[Items from a data source]
┏━━

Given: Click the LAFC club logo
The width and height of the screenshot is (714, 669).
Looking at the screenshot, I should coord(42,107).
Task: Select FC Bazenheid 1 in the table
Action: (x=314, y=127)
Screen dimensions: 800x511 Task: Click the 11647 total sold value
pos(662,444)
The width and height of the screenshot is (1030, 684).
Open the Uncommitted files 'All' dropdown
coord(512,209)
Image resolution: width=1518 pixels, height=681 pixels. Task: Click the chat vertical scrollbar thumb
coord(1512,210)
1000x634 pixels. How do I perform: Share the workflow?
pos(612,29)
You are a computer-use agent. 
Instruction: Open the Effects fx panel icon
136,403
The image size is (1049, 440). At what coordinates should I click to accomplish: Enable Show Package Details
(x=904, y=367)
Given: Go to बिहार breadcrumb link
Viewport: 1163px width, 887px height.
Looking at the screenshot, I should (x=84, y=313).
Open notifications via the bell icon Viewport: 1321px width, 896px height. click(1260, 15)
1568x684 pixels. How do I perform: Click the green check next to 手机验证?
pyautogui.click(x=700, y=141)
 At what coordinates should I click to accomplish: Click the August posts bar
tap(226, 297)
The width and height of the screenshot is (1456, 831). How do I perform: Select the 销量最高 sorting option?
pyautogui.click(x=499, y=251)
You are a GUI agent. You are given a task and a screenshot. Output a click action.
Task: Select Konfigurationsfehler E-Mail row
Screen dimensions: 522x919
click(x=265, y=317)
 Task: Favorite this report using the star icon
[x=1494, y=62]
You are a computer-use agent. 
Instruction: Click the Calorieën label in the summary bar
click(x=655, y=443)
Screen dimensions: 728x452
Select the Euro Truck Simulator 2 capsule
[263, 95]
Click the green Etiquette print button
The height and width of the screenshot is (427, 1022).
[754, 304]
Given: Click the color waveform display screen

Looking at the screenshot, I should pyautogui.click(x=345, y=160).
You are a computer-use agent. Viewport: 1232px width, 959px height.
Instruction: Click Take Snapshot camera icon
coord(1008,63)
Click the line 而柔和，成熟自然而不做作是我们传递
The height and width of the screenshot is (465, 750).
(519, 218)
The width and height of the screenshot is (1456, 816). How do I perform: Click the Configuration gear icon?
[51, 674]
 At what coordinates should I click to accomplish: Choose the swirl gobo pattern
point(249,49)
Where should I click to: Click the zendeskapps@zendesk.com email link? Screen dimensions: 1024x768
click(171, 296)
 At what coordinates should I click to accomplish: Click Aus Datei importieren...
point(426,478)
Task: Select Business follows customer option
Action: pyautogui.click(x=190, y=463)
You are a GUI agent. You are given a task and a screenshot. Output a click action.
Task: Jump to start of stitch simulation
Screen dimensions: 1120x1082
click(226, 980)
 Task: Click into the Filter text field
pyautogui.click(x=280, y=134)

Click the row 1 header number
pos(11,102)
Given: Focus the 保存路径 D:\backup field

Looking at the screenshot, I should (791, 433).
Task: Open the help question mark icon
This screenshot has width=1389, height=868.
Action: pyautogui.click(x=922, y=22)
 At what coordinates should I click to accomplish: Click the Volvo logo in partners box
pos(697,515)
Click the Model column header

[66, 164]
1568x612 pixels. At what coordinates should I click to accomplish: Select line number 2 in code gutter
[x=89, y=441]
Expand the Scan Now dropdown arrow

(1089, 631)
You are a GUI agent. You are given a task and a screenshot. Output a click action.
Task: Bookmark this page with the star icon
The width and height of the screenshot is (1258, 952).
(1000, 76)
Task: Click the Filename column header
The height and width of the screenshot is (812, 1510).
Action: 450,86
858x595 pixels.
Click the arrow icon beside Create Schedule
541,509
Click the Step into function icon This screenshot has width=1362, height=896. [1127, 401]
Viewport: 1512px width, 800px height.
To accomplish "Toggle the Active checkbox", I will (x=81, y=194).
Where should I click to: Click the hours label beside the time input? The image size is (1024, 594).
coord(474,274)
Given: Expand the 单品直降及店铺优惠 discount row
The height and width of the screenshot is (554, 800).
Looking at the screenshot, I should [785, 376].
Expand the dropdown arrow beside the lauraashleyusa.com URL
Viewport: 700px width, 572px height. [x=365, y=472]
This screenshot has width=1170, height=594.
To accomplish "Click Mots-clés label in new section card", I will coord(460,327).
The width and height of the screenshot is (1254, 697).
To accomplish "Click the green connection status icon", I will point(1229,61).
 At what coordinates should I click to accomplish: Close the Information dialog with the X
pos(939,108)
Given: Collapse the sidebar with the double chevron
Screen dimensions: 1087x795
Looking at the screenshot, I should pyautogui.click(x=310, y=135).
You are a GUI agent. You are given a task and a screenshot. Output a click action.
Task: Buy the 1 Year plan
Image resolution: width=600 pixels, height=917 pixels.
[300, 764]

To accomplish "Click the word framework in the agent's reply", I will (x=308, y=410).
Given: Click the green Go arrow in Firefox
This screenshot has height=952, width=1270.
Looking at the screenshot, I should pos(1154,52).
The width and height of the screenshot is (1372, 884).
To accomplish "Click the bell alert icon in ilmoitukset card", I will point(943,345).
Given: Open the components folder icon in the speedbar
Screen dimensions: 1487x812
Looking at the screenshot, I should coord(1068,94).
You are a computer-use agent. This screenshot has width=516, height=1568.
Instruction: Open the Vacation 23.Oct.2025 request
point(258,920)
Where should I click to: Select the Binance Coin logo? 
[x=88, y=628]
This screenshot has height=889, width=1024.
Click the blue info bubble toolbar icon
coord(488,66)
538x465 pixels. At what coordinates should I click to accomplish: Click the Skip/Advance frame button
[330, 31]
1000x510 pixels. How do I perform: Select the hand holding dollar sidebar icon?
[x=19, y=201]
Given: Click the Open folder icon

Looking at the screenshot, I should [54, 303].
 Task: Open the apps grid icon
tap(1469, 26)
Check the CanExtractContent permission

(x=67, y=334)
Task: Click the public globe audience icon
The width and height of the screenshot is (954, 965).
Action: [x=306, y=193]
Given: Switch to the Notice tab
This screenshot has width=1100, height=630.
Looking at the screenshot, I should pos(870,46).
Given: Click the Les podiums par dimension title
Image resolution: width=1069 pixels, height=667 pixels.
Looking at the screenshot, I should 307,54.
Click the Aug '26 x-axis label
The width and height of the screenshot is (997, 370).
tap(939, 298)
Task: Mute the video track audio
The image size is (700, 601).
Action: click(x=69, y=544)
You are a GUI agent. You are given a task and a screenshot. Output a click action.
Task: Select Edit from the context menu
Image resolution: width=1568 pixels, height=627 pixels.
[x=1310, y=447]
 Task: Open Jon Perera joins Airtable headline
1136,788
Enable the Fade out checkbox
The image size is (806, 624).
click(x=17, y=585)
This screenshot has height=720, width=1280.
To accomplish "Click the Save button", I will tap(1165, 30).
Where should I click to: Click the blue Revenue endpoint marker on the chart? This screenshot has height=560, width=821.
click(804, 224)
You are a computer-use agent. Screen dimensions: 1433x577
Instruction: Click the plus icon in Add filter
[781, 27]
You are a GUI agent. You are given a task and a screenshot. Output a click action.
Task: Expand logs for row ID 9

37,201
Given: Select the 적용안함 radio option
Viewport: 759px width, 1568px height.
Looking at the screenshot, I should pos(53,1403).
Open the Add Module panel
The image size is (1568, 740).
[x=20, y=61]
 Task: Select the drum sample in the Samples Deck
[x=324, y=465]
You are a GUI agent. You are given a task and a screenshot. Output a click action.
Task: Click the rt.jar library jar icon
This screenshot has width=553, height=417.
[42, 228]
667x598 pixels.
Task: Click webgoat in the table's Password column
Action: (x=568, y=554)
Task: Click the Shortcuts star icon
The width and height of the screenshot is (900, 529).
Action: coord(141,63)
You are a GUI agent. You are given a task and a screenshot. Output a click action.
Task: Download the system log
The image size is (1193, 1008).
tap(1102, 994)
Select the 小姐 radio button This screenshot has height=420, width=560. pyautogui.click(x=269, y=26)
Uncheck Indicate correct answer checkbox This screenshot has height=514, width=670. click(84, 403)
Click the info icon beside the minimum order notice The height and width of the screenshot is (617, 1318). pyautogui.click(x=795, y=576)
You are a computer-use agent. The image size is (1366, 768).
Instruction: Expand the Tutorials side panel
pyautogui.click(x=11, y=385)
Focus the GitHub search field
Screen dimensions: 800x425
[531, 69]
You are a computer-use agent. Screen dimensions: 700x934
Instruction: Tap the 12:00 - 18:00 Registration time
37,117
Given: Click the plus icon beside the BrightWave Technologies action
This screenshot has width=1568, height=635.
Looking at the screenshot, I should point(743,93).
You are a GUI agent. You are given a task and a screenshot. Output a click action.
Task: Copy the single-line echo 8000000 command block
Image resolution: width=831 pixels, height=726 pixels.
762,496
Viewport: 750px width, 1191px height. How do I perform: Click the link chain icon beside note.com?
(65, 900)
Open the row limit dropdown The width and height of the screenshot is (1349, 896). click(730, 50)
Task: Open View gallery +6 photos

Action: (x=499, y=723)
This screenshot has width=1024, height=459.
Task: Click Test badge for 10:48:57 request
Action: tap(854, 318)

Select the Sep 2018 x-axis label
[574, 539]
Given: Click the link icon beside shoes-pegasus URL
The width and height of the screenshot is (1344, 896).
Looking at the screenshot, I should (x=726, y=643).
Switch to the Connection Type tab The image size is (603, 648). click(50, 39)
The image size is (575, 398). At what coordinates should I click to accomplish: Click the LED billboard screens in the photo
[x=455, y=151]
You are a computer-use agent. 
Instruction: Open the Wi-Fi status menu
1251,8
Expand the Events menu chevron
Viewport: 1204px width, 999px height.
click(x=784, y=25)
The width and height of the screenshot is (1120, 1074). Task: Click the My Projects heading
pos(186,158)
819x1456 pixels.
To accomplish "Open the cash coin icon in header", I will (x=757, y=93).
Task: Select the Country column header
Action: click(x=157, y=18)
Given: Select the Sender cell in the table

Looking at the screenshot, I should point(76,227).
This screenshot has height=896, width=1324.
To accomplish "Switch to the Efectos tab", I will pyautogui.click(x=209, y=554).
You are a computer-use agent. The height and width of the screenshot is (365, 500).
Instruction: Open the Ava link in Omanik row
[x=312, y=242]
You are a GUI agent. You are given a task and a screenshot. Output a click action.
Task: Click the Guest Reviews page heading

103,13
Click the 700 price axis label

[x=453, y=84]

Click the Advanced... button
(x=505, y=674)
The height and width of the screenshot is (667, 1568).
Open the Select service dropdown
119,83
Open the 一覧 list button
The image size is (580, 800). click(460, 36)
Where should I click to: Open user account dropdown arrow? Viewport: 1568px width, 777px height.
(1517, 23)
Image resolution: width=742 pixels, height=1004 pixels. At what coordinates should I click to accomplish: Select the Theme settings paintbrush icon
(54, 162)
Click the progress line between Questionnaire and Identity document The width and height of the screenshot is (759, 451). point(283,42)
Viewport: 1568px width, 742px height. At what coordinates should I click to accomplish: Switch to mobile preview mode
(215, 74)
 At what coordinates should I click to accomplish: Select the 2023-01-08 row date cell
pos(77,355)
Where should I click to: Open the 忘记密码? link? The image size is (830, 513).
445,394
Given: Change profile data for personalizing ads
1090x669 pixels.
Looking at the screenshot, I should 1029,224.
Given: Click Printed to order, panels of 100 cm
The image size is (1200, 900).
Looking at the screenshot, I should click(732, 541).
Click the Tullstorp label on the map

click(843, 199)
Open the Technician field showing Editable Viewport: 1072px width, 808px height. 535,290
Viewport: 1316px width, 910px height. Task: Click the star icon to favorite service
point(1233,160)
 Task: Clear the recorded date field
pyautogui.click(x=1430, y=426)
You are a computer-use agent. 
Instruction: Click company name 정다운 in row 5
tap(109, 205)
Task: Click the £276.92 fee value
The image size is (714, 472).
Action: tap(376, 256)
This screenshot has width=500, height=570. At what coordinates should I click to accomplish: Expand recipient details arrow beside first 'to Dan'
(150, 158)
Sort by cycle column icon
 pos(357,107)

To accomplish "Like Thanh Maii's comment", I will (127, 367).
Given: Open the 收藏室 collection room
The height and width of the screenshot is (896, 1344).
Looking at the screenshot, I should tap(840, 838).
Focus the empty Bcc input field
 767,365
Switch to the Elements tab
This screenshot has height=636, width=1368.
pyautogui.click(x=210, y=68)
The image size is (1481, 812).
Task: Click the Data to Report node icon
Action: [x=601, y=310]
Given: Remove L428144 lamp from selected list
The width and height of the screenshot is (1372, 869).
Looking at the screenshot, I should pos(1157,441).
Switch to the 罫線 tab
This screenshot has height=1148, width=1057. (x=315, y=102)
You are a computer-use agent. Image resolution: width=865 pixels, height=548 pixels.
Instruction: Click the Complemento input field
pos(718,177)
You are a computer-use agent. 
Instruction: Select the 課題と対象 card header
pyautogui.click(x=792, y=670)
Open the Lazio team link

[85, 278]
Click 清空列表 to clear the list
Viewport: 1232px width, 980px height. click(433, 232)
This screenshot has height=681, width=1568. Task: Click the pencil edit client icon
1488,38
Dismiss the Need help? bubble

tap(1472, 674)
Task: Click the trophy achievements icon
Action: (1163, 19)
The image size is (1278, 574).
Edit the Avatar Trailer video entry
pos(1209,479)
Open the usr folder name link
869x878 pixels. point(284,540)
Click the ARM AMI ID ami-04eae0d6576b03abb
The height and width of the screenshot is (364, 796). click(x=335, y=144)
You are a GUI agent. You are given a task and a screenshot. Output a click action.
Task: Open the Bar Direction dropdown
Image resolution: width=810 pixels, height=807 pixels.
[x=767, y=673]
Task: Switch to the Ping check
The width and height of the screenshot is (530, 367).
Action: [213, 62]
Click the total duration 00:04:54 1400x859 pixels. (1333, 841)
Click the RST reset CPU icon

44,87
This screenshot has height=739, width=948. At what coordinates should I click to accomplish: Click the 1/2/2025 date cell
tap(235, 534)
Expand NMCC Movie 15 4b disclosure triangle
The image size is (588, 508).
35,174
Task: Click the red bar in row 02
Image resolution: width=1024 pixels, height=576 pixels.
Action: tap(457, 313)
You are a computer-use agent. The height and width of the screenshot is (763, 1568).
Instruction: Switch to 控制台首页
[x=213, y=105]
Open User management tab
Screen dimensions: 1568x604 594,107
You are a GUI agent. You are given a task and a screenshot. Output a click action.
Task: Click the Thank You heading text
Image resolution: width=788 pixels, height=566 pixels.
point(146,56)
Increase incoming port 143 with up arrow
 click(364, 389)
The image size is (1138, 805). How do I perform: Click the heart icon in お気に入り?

┗━━

Arrange everything from the first line of the items down to the line containing "pos(612,29)" as a numbered list, leaving out any blank lines.

1. Given: Click the LAFC club logo
2. The width and height of the screenshot is (714, 669).
3. Looking at the screenshot, I should coord(42,107).
4. Task: Select FC Bazenheid 1 in the table
5. Action: (x=314, y=127)
6. Screen dimensions: 800x511 Task: Click the 11647 total sold value
7. pos(662,444)
8. The width and height of the screenshot is (1030, 684).
9. Open the Uncommitted files 'All' dropdown
10. coord(512,209)
11. Image resolution: width=1518 pixels, height=681 pixels. Task: Click the chat vertical scrollbar thumb
12. coord(1512,210)
13. 1000x634 pixels. How do I perform: Share the workflow?
14. pos(612,29)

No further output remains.